[Saved entries]
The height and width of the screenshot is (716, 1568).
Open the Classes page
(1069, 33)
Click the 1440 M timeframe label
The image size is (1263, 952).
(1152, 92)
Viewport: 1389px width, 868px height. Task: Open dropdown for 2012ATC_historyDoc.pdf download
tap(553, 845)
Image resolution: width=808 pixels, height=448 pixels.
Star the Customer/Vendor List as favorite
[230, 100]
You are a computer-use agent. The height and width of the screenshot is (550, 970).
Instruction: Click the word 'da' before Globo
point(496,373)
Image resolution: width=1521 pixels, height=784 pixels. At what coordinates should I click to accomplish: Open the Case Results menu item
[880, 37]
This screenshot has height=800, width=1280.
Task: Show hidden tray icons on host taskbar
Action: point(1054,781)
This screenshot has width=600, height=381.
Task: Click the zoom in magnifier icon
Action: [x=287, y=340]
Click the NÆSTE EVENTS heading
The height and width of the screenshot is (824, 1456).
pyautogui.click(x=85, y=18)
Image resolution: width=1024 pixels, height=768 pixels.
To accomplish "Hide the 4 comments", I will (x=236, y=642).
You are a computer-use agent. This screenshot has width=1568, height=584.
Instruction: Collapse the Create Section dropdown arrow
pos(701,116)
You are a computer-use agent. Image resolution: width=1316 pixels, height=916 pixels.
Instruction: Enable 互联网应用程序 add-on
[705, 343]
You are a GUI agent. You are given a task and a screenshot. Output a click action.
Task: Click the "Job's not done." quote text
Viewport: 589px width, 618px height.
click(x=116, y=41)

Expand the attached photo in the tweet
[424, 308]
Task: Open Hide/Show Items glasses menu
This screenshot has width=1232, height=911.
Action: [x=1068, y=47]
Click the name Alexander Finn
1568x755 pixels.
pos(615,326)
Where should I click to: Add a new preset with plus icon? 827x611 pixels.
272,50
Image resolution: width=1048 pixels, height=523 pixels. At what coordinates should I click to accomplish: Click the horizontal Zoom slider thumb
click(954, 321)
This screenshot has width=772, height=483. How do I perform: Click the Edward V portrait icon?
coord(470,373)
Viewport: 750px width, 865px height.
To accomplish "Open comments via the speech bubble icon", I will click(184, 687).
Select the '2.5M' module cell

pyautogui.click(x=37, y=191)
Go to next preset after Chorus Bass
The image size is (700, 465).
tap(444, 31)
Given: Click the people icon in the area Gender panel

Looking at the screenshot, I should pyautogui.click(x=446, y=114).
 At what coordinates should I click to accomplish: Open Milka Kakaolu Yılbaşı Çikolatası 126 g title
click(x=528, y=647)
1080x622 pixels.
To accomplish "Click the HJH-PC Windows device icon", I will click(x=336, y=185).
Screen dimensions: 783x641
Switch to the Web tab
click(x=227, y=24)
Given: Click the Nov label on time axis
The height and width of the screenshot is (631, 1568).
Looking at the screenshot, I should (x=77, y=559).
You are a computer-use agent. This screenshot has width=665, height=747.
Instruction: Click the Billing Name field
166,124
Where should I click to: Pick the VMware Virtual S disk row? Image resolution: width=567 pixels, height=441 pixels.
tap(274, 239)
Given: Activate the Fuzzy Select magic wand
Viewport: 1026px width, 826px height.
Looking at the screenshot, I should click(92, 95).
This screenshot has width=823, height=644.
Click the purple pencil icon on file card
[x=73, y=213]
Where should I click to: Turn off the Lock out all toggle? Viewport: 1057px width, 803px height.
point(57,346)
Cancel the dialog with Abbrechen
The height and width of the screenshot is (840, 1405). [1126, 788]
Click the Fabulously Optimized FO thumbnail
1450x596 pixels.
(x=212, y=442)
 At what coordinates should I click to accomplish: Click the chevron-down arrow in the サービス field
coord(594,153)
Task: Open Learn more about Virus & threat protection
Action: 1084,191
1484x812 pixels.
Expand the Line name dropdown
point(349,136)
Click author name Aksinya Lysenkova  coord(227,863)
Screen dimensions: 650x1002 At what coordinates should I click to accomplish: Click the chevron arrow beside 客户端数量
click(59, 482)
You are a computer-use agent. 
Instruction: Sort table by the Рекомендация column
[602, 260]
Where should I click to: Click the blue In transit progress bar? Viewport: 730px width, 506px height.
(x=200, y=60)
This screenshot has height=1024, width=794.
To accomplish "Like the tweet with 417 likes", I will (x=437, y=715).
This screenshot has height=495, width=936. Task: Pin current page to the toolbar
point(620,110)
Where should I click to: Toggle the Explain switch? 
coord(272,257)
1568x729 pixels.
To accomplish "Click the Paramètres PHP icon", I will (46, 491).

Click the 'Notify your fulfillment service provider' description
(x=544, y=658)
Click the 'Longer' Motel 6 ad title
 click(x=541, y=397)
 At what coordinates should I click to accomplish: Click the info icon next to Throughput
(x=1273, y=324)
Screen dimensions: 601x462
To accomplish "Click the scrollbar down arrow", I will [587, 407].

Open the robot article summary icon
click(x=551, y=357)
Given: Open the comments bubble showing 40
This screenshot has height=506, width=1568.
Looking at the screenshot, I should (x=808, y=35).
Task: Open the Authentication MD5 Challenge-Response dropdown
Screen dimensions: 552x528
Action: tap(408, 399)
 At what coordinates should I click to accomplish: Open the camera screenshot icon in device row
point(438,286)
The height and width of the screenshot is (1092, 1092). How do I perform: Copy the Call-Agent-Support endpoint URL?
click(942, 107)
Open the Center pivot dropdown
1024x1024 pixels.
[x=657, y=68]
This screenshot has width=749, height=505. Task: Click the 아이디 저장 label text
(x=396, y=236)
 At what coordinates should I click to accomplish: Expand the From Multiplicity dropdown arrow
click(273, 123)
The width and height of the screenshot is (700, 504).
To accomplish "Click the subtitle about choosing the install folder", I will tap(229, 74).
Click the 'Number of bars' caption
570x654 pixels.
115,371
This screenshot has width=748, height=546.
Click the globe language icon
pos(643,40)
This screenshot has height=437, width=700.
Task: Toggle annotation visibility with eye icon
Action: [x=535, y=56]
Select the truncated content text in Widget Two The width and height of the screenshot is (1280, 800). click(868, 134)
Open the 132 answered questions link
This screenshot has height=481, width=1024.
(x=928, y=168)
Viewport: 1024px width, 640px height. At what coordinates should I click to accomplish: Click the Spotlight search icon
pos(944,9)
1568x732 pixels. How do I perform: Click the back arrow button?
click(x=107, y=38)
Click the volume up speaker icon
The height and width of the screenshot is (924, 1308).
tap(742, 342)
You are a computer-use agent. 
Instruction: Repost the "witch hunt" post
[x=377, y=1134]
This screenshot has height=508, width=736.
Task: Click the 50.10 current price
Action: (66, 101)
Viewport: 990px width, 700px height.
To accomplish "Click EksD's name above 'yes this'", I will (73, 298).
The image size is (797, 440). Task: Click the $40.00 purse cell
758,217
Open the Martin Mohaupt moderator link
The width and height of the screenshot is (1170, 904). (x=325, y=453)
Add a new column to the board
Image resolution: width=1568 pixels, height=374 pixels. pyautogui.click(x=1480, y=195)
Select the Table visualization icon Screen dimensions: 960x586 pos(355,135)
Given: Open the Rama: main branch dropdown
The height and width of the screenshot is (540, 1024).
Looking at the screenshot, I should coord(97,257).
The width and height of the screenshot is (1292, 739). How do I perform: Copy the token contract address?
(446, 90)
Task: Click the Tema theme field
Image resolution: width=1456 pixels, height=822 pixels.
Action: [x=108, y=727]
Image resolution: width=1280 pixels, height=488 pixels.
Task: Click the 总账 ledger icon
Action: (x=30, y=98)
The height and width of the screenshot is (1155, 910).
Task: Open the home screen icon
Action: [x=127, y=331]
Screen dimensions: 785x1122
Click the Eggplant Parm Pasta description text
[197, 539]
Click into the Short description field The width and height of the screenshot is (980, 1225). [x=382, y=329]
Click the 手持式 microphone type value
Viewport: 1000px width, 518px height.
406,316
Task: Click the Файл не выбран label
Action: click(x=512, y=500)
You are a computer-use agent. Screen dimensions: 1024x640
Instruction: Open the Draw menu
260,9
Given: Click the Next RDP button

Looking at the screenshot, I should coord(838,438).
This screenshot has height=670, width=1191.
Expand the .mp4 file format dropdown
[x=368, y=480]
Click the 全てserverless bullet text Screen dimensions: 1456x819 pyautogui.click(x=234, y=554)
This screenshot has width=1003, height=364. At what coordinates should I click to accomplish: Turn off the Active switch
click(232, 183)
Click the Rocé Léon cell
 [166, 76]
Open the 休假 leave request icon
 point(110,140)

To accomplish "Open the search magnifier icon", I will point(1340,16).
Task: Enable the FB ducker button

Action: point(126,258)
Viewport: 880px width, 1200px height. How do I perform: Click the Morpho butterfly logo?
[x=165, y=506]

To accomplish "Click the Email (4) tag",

> **Exercise instructions**
Copy out the entries exactly. Begin at the first line and end with the line that has "Image resolution: width=808".

> **Finished exercise**
The height and width of the screenshot is (716, 1568).
Open the Classes page
(1069, 33)
Click the 1440 M timeframe label
The image size is (1263, 952).
(1152, 92)
Viewport: 1389px width, 868px height. Task: Open dropdown for 2012ATC_historyDoc.pdf download
tap(553, 845)
Image resolution: width=808 pixels, height=448 pixels.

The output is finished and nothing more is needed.